- _TASK STATEMENT_: Resume the article on the tagged monarch butterfly's migration, writing on from its final sentence.

- Author: Kathy Keatley Garvey
Take the case of a male monarch reared, released and tagged by Steven Johnson in a Washington State University citizen-science project operated by WSU entomologist David James. Johnson tagged and released the monarch on Sunday, Aug. 28, 2016 in Ashland, Ore. Seven days later, on Sept. 5, it fluttered into our family's backyard pollinator garden in Vacaville, Calif., where we photographed it.
"So, assuming it didn't travel much on the day you saw it, it flew 285 miles in 7 days or about 40.7 miles per day," James said. "Pretty amazing." (See Bug Squad blog)
But how do monarchs know when to migrate? You can find out when you attend the UC Davis Bohart Museum of Entomology open house on Saturday, Jan. 18 from 1 to 4 p.m. in Room 1124 of the Academic Surge Building, Crocker Lane.

- _RECORDED INFORMATION_:
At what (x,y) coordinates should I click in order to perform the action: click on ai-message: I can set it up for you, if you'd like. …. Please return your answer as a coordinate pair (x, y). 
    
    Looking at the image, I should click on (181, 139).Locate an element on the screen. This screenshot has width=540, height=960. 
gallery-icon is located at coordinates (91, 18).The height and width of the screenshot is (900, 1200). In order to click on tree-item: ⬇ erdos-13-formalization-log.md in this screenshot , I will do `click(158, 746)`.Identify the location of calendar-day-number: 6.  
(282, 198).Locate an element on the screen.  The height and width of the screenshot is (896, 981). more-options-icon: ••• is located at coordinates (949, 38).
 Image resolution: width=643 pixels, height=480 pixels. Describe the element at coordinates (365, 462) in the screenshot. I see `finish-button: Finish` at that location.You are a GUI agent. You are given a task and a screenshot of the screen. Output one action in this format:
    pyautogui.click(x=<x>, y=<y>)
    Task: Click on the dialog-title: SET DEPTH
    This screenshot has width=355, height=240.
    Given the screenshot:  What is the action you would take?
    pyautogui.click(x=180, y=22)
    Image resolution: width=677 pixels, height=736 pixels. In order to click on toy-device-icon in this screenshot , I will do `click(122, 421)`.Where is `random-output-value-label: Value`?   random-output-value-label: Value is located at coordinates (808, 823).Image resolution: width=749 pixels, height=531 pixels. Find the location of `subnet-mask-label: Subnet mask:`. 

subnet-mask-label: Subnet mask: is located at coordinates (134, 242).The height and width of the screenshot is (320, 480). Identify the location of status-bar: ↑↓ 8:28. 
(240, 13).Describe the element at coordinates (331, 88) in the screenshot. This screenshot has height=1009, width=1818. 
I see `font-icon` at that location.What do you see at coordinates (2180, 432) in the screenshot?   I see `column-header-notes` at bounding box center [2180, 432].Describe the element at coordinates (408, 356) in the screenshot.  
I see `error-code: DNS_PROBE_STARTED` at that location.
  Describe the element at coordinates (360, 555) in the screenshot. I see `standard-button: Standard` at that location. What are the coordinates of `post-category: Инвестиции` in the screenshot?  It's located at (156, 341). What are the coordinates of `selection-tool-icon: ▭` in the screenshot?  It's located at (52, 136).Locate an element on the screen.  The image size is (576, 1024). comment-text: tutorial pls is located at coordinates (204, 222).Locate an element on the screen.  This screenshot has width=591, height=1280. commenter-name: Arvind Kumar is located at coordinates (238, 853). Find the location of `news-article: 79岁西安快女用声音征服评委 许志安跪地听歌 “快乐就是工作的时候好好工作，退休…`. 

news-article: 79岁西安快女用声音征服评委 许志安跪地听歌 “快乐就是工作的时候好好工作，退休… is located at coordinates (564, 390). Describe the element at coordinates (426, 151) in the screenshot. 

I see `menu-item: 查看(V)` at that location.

- _TASK OUTPUT_:
Doctoral student Yao Cai, a fourth-year doctoral student in the Joanna Chiu lab who studies circadian clocks in insects, will relate how monarchs know when to migrate. “Using Drosophila melanogaster (fruit fly) and Danaus plexippus (monarch butterfly), as models, we seek to understand how these insects receive environmental time cues and tell time, how they organize their daily rhythms in physiology and behavior, such as feeding, sleep and migration (in monarch butterfly)," he says.
Cai is one of six doctoral students who will be showcasing their research. The event is free and family friendly.
Visitors not only will have the opportunity to talk to graduate students about their research and glean information about insects, but will be able see their work through a microscope. In fact, eight microscopes will be set up, Yang said.
In addition to Cai, doctoral students participating and their topics:
Ants: Zachary Griebenow of the Phil Ward lab, UC Davis Department of Entomology and Nematology
Assassin flies: Charlotte Herbert Alberts, who studies with major professor Lynn Kimsey, director of the Bohart Museum, UC Davis Department of Entomology and Nematology
Bats (what insects they eat): Ecologist Ann Holmes of the Graduate Group in Ecology, Department of Animal Science, and the Genomic Variation Laboratory, who studies with major professors Andrea Schreier and Mandi Finger.
Bark Beetles: Crystal Homicz. who studies with Joanna Chiu, UC Davis Department of Entomology and Nematology and research forest entomologist Chris Fettig, Pacific Southwest Research Station, USDA Forest Service, Davis.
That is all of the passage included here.